**Dataset records:**
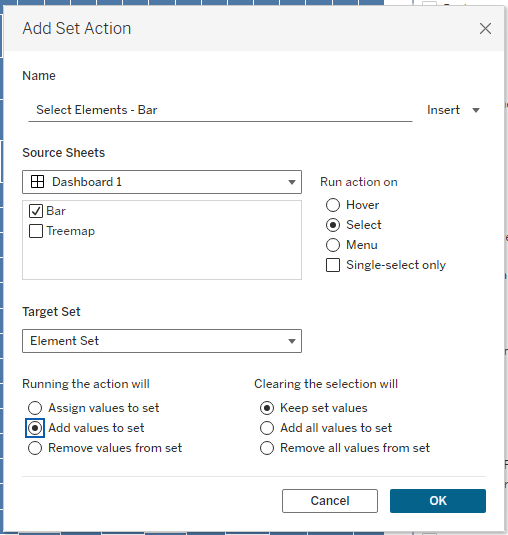The height and width of the screenshot is (535, 508).
Task: Click the Cancel button
Action: pyautogui.click(x=330, y=501)
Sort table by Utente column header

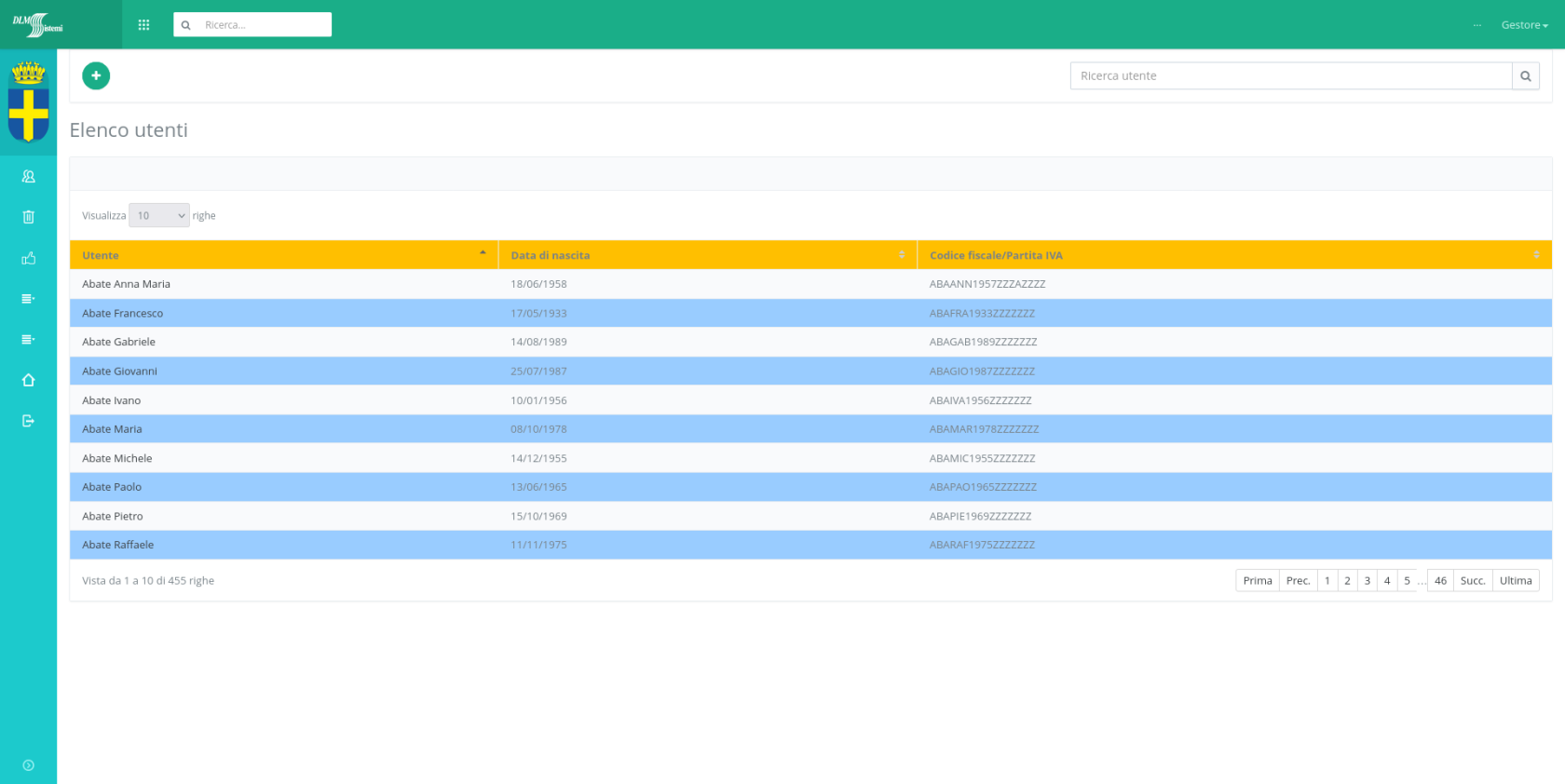pyautogui.click(x=283, y=255)
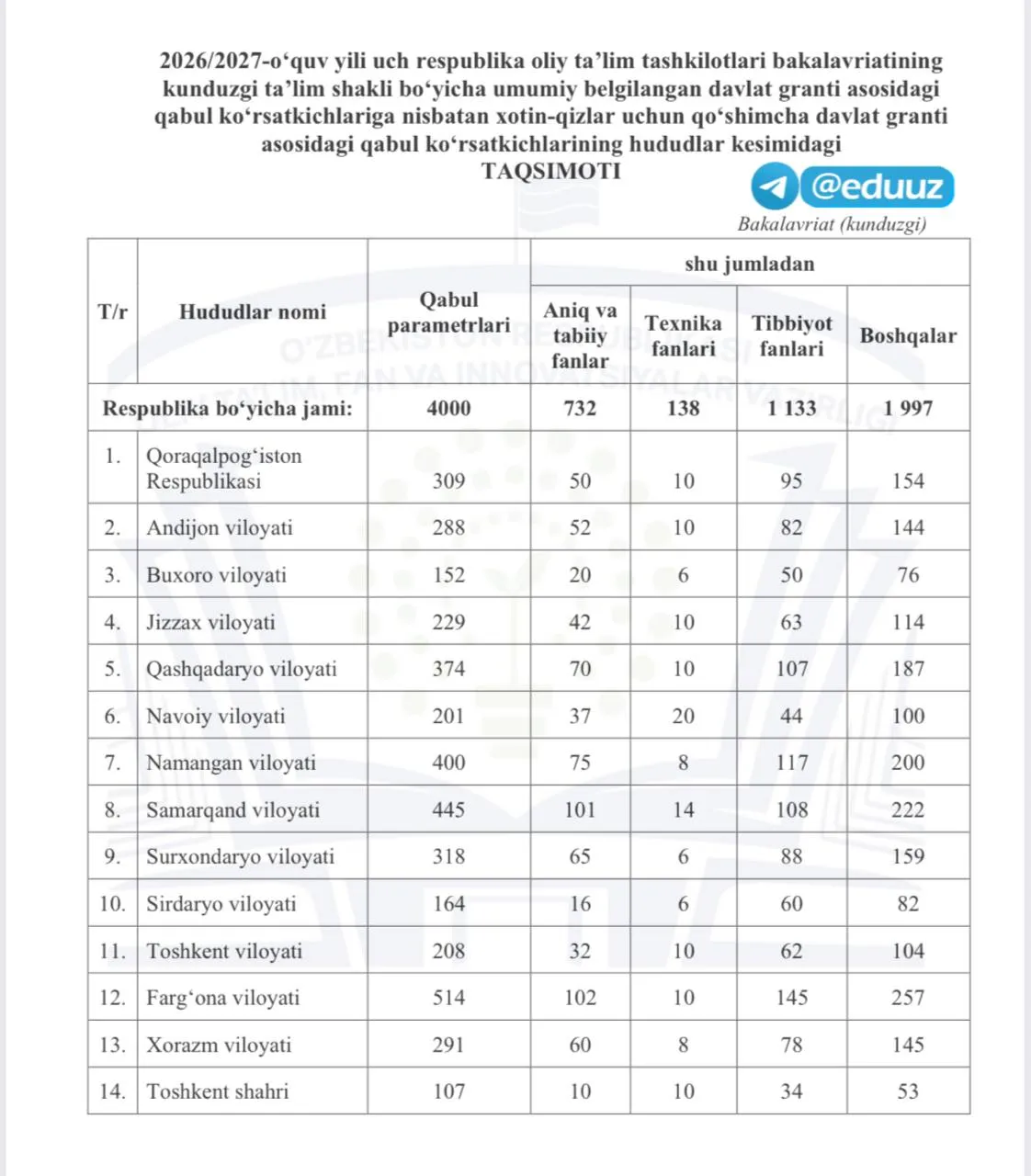The width and height of the screenshot is (1031, 1176).
Task: Select the Toshkent shahri row label
Action: click(x=217, y=1091)
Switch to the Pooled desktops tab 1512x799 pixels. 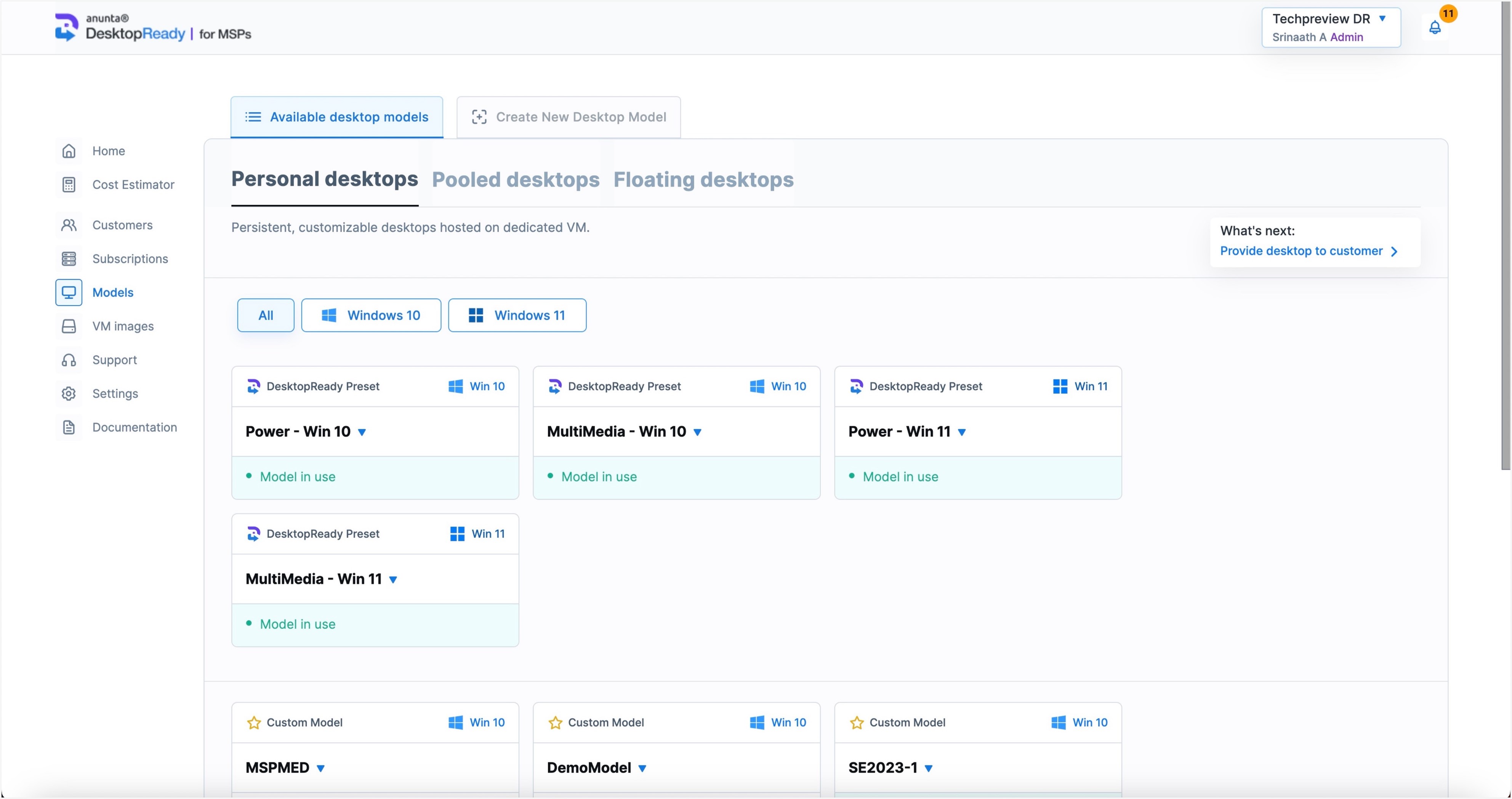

**Exercise goal:** Please copy out the records above line for line, leaving out the pictures.

**Answer in full:**
The height and width of the screenshot is (535, 508).
Task: Click the Cancel button
Action: pyautogui.click(x=330, y=501)
Sort table by Utente column header

pyautogui.click(x=283, y=255)
The width and height of the screenshot is (1031, 1176).
Task: Select the Toshkent shahri row label
Action: click(x=217, y=1091)
Switch to the Pooled desktops tab 1512x799 pixels. 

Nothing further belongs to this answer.